__Stored data__:
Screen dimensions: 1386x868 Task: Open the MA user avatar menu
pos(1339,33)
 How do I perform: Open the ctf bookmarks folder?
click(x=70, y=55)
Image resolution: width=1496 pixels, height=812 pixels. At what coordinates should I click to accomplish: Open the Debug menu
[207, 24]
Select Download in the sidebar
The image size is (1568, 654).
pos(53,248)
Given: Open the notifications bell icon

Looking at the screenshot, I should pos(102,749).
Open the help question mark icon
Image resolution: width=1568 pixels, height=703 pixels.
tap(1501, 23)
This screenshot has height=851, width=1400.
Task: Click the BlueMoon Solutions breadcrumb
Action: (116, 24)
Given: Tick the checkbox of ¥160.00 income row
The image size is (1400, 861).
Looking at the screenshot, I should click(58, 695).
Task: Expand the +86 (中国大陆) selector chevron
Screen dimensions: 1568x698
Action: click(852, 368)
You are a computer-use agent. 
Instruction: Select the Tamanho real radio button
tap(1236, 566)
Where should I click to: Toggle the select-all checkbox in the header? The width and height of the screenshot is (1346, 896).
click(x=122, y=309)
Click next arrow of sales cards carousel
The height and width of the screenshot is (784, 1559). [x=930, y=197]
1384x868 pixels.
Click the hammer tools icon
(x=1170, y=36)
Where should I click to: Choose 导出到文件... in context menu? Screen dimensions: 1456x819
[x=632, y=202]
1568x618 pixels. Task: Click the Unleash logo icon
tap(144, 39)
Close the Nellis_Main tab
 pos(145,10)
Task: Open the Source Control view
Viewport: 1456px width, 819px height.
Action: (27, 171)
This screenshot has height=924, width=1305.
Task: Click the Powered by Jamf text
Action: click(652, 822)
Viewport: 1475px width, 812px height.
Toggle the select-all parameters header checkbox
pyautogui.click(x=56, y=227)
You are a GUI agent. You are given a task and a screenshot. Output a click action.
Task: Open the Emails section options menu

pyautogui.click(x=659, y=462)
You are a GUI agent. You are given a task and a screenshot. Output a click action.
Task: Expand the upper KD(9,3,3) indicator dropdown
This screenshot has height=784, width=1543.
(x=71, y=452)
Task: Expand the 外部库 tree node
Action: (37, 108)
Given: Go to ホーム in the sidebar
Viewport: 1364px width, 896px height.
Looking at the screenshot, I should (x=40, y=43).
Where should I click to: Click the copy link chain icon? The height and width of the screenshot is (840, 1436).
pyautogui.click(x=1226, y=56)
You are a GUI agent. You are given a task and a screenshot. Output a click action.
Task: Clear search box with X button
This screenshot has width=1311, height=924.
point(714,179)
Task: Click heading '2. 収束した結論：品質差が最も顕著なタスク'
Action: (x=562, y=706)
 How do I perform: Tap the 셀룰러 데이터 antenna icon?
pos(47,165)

__Brief__:
Each record above must be given again exactly as written.

__Solution__:
Screen dimensions: 1386x868 Task: Open the MA user avatar menu
pos(1339,33)
 How do I perform: Open the ctf bookmarks folder?
click(x=70, y=55)
Image resolution: width=1496 pixels, height=812 pixels. At what coordinates should I click to accomplish: Open the Debug menu
[207, 24]
Select Download in the sidebar
The image size is (1568, 654).
pos(53,248)
Given: Open the notifications bell icon

Looking at the screenshot, I should pos(102,749).
Open the help question mark icon
Image resolution: width=1568 pixels, height=703 pixels.
tap(1501, 23)
This screenshot has height=851, width=1400.
Task: Click the BlueMoon Solutions breadcrumb
Action: (116, 24)
Given: Tick the checkbox of ¥160.00 income row
The image size is (1400, 861).
Looking at the screenshot, I should click(58, 695).
Task: Expand the +86 (中国大陆) selector chevron
Screen dimensions: 1568x698
Action: click(852, 368)
You are a computer-use agent. 
Instruction: Select the Tamanho real radio button
tap(1236, 566)
Where should I click to: Toggle the select-all checkbox in the header? The width and height of the screenshot is (1346, 896).
click(x=122, y=309)
Click next arrow of sales cards carousel
The height and width of the screenshot is (784, 1559). [x=930, y=197]
1384x868 pixels.
Click the hammer tools icon
(x=1170, y=36)
Where should I click to: Choose 导出到文件... in context menu? Screen dimensions: 1456x819
[x=632, y=202]
1568x618 pixels. Task: Click the Unleash logo icon
tap(144, 39)
Close the Nellis_Main tab
 pos(145,10)
Task: Open the Source Control view
Viewport: 1456px width, 819px height.
Action: (27, 171)
This screenshot has height=924, width=1305.
Task: Click the Powered by Jamf text
Action: click(652, 822)
Viewport: 1475px width, 812px height.
Toggle the select-all parameters header checkbox
pyautogui.click(x=56, y=227)
You are a GUI agent. You are given a task and a screenshot. Output a click action.
Task: Open the Emails section options menu

pyautogui.click(x=659, y=462)
You are a GUI agent. You are given a task and a screenshot. Output a click action.
Task: Expand the upper KD(9,3,3) indicator dropdown
This screenshot has height=784, width=1543.
(x=71, y=452)
Task: Expand the 外部库 tree node
Action: (37, 108)
Given: Go to ホーム in the sidebar
Viewport: 1364px width, 896px height.
Looking at the screenshot, I should (x=40, y=43).
Where should I click to: Click the copy link chain icon? The height and width of the screenshot is (840, 1436).
pyautogui.click(x=1226, y=56)
You are a GUI agent. You are given a task and a screenshot. Output a click action.
Task: Clear search box with X button
This screenshot has width=1311, height=924.
point(714,179)
Task: Click heading '2. 収束した結論：品質差が最も顕著なタスク'
Action: (x=562, y=706)
 How do I perform: Tap the 셀룰러 데이터 antenna icon?
pos(47,165)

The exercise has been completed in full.